The Bicycle Thief
Date: 1948
Region: North America
Subject: Explicit Sexuality, Religion
Medium: Film Video
Artist: Vittorio De Sica, Italian director
Confronting Bodies: Production Code Administration
Dates of Action: 1948
Location: Hollywood, Hays Office
Description of Artwork: "Set in the poverty and bleakness of post-war Rome The Bicycle Thief tells a simple but elegant story about a man's desperate search for his stolen bicycle. The picture traces the frantic efforts of Antonio and his 10-year-old son, Bruno, to locate the thief and recover the precious bicycle."
The Incident: In spite of the praise and awards The Bicycle Thief was receiving from around the globe, Hollywood's Production Code Administration (PCA) was able to find two scenes that it demanded be removed before it would issue its Seal of approval. "The first was a brief, slightly poignant episode in the midst of the frantic daylong search for the stolen bicycle. Antonio's son pauses beside a Roman wall, apparently to relieve himself. His back is to the camera and before he can begin, his father compels him to abandon the call of nature and continue the chase. The second problem, more important to the plot, involved Antonio's pursuit of the thief into a 'house of tolerance.' The run went through the bordello. Showed nothing even remotely sensual. The women were clothed, unattractive and occupied only with their Sunday morning meal." Although neither scene technically violated the official Production Code, Joseph Breen, the PCA's Director, personally opposed the scenes and demanded they be removed before he would issue the film the PCA Seal. Because most cinemas were still owned by the major studios, this Seal was imperative for a films distribution. "The company presidents made the Production Code Seal the passport that the movies needed to enter the largest and most profitable theaters in America. They fined those who distributed or exhibited a picture without the Seal."

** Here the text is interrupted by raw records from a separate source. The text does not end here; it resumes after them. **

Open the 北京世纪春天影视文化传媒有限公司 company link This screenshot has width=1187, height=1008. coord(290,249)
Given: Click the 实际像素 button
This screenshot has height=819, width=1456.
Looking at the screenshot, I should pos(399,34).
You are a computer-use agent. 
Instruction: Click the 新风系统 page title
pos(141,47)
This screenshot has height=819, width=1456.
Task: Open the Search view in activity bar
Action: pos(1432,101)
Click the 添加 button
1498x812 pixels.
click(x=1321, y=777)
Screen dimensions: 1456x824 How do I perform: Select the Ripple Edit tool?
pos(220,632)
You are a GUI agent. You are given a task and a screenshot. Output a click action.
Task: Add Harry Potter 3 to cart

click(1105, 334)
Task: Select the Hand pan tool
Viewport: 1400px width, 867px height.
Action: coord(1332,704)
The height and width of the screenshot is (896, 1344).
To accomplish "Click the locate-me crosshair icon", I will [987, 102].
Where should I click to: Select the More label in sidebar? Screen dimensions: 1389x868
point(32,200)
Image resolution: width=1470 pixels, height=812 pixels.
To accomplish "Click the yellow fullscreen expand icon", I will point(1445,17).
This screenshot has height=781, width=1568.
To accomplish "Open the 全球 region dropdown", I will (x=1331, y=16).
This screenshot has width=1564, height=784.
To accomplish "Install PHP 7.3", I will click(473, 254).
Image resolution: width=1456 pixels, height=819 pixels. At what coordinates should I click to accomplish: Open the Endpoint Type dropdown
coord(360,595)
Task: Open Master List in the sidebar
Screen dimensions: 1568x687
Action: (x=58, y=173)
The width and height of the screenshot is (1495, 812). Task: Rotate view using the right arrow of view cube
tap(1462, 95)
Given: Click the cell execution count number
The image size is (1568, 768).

Results of Incident: Banking on the films reputation and critics support Burstyn, the film's distributor, began a press campaign to have the Motion Picture Association overrule Breen's decision. The Association supported Breen's decision and demanded that the scenes be removed. Burstyn refused the to make the cuts, and he was forced to release the film without the Seal. "The decision sparked intense criticism of the Production Code Administration. In a two-column New York Times story, "The Unkindest Cut," Bosley Crowther termed the outcome of the appeal 'the sort of resistance to liberalization or change that widely and perilously oppresses the whole industry today... ' In a series of press releases, he accused Breen of applying petty standards that the vast majority of Americans had long sense rejected... " As the support of the PCA began to be challenged by Bursytn and the like The Bicycle Thief decision marked the beginning of the end of the PCA's rigid hold on film distribution.